Les entités sont invitées à s’adresser auprès d’Industrie Canada au moins deux semaines avant la date de présentation de la demande pour obtenir des directives à savoir si leur entente ou entente proposée donnerait lieu à une reconnaissance d’association.

8.3 Dépôt préalable à l’enchère

Afin de mettre en valeur l’intégrité de l’enchère, le Ministère exigera que tous les soumissionnaires soumettent un dépôt préalable à l’enchère en présentant leur demande de participation.

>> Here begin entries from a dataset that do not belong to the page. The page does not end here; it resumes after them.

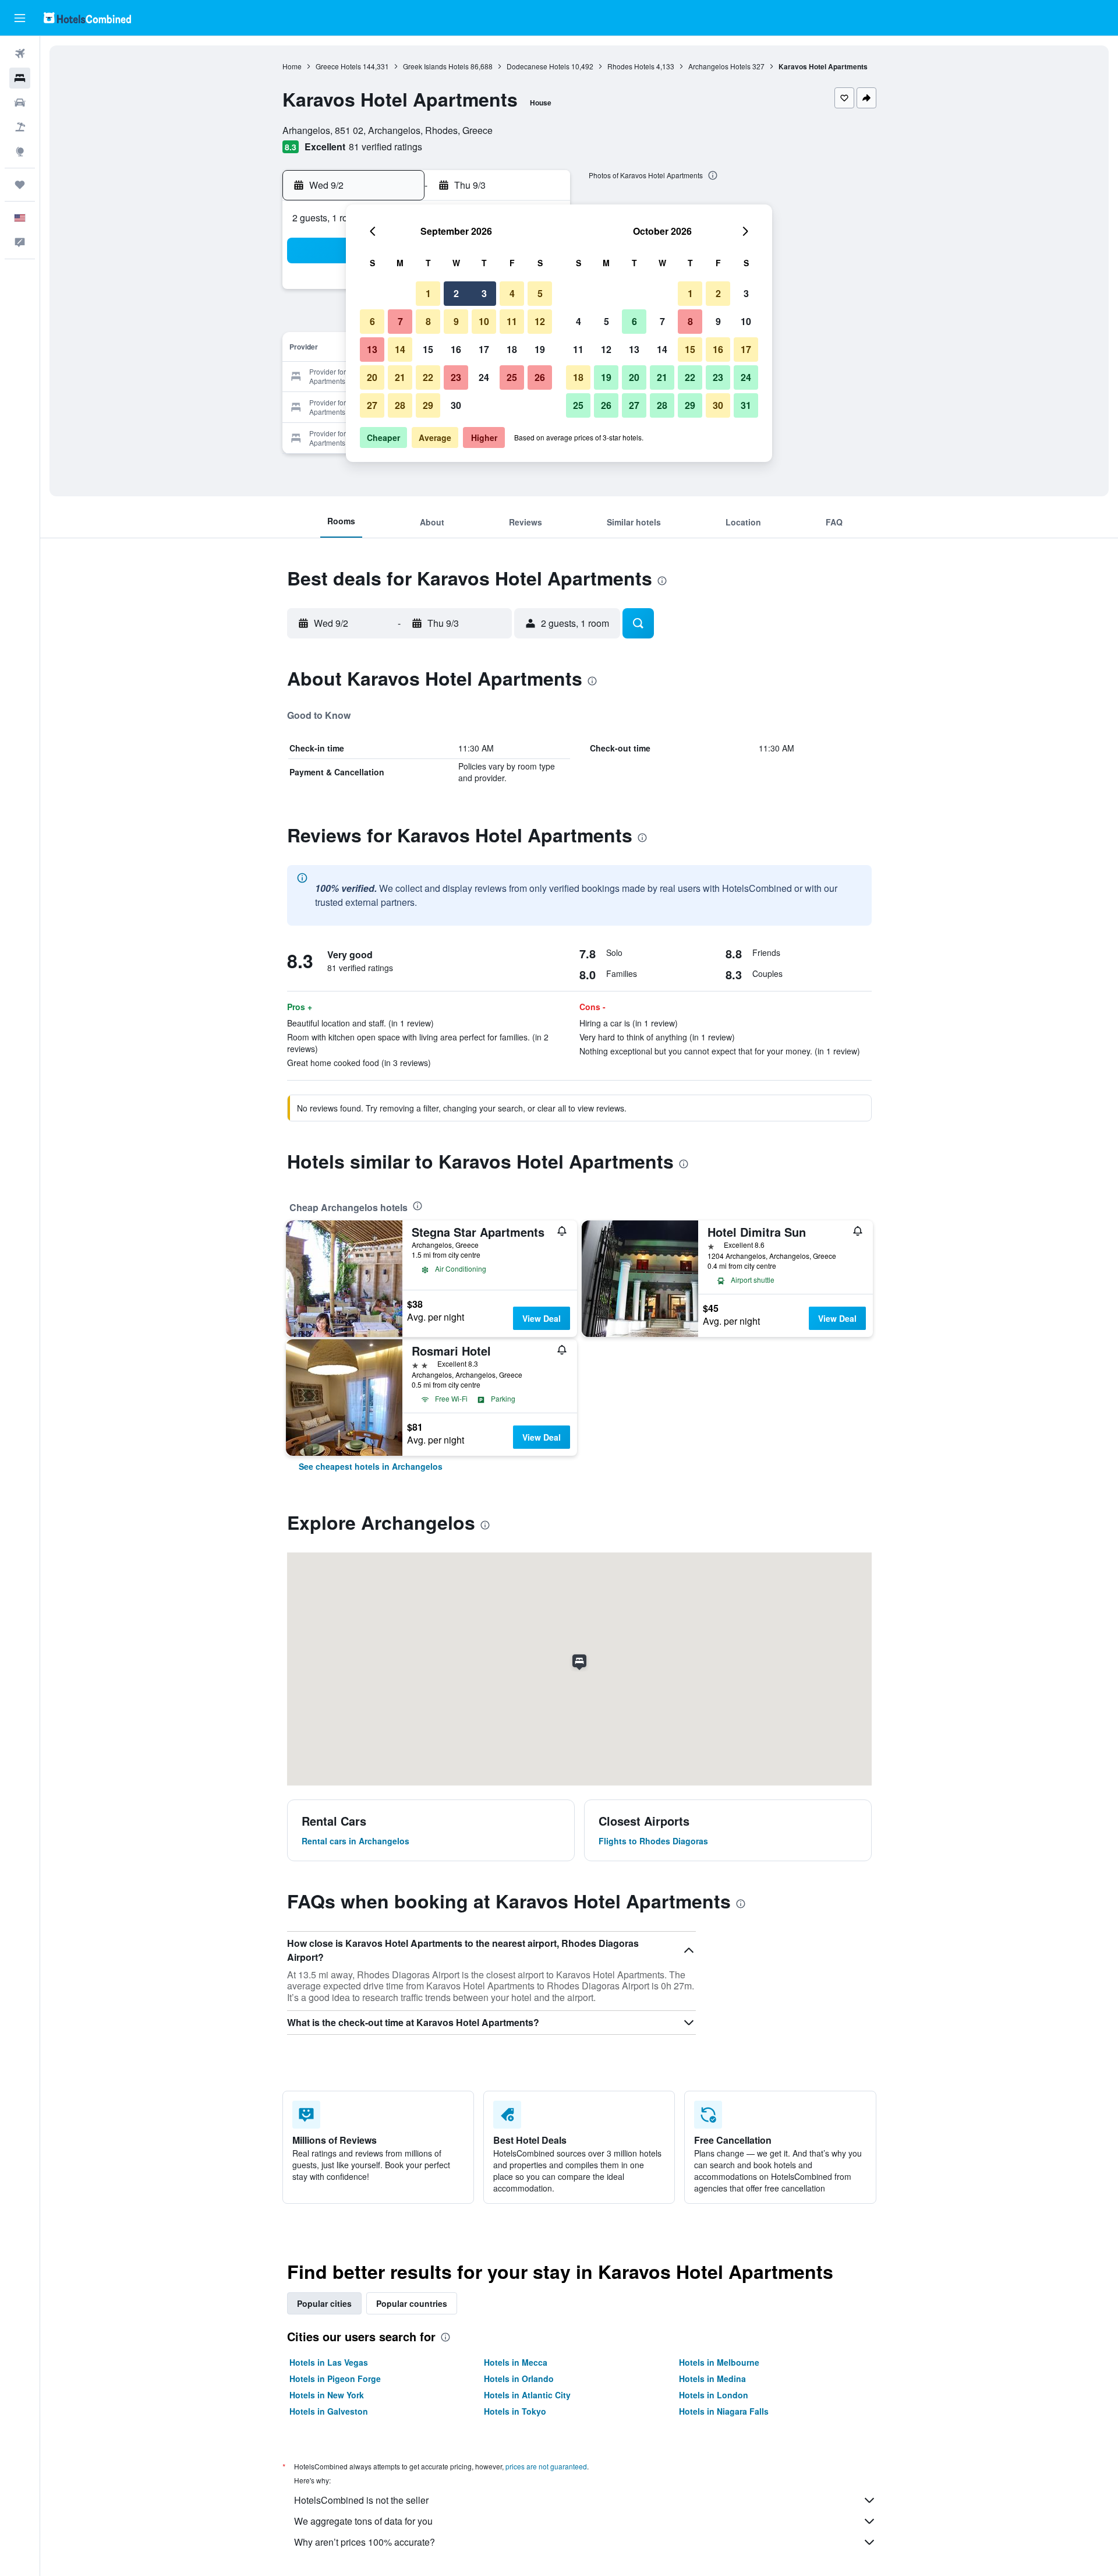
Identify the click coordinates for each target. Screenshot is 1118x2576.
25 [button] (512, 377)
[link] (370, 1466)
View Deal (541, 1318)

Chaque soumissionnaire participant devra remettre un dépôt égal à l’offre d’ouverture de la ou des licences pour lesquelles il a l’intention de soumissionner. Ces montants seront gardés confidentiels.

Le ou les dépôts seront remboursés à tout requérant qui s’avère non qualifié pour soumissionner, à tout requérant qui fournit une notification écrite au Ministère de son retrait du processus avant le début des enchères, et à tout soumissionnaire qui ne parvient pas à obtenir une licence au cours de la mise aux enchères.

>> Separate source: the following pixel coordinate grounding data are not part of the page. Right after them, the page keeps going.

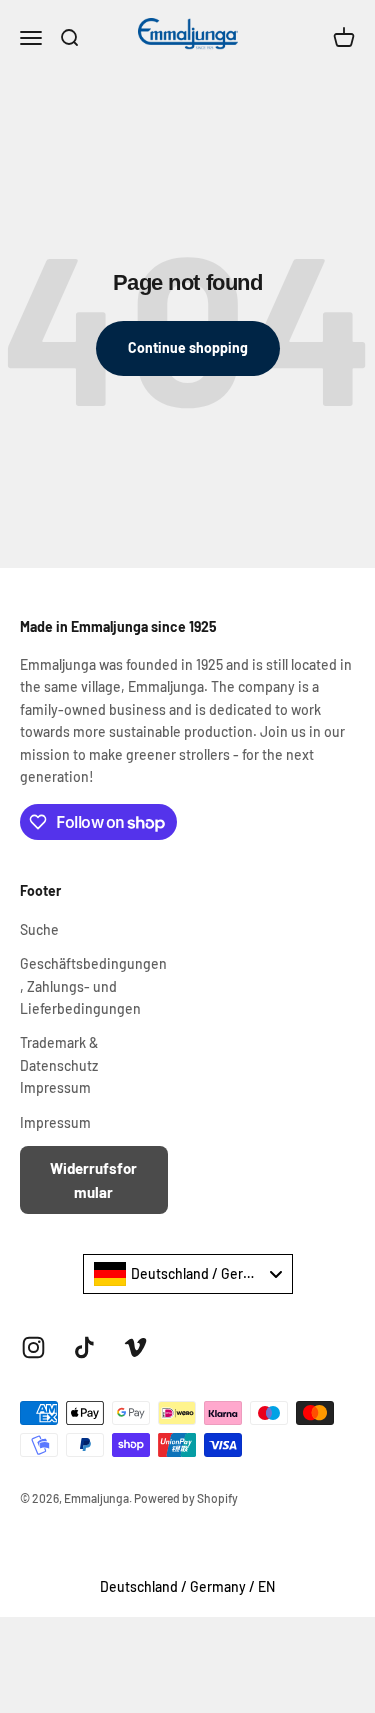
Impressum (55, 1122)
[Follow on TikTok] (84, 1347)
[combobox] (188, 1274)
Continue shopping (188, 347)
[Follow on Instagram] (33, 1347)
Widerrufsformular (93, 1180)
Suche (39, 929)
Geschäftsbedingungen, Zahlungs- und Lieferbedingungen (93, 986)
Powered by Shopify (186, 1498)
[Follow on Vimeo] (135, 1347)
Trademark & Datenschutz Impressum (59, 1065)
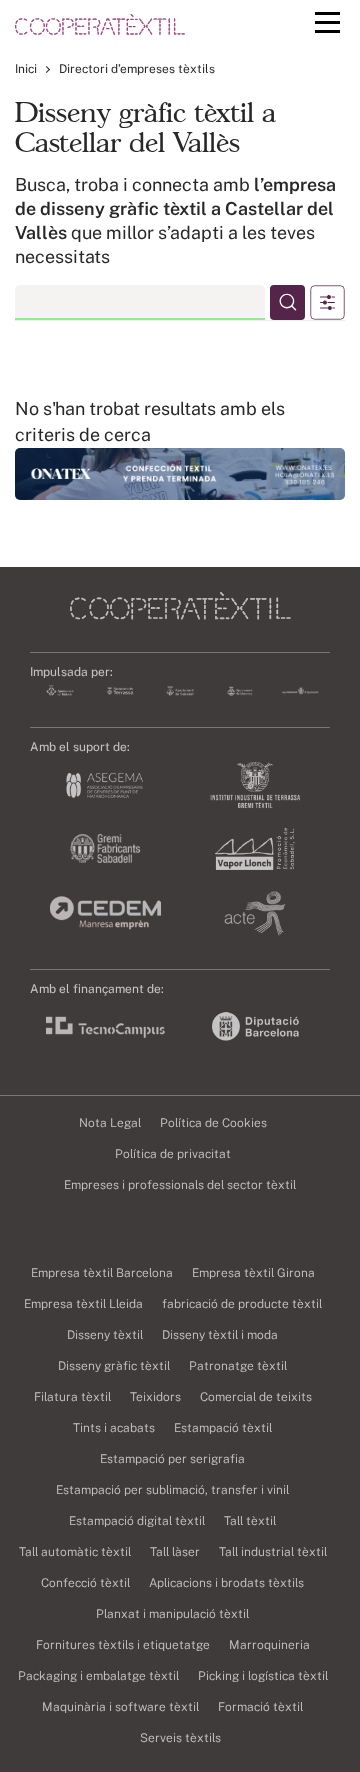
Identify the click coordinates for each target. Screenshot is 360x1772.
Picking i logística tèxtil (263, 1676)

8.4 Marche à suivre pour la présentation d'une demande et du dépôt

Les formulaires de demande, les documents connexes (selon les directives des différents formulaires) et le total du dépôt pré-enchères doivent être livrés au gestionnaire des opérations des enchères, avant la date d’échéance indiquée. À la demande du requérant, et dans des circonstances exceptionnelles, Industrie Canada peut décider d’accepter de la documentation supplémentaire après la date limite, mais avant la publication de la liste des participants. Les demandes qui ne sont pas accompagnées d’un dépôt pré-enchères seront rejetées.

Dès la réception de la demande et des documents connexes, Industrie Canada en notifiera le requérant. Cet accusé de réception ne constituera aucunement une approbation du dépôt et des documents connexes à la demande.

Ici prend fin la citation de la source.